▶ _TASK MATERIAL_
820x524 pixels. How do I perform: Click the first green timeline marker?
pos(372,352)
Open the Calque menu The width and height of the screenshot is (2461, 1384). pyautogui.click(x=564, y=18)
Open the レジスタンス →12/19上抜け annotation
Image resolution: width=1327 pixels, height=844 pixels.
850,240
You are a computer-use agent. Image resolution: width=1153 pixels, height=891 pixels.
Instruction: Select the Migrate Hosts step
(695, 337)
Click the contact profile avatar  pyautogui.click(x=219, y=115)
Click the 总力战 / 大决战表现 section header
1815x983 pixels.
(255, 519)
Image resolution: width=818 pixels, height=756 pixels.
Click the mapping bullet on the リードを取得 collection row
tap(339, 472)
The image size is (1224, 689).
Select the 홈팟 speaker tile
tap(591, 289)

▶ _INSTRUCTIONS FOR THE TASK_
Write out exactly the lines from the one with "The image size is (1224, 689)." through the end of the records above, both ends included, and leave out all other lines.

▶ _SOLUTION TO THIS PROBLEM_
The image size is (1224, 689).
Select the 홈팟 speaker tile
tap(591, 289)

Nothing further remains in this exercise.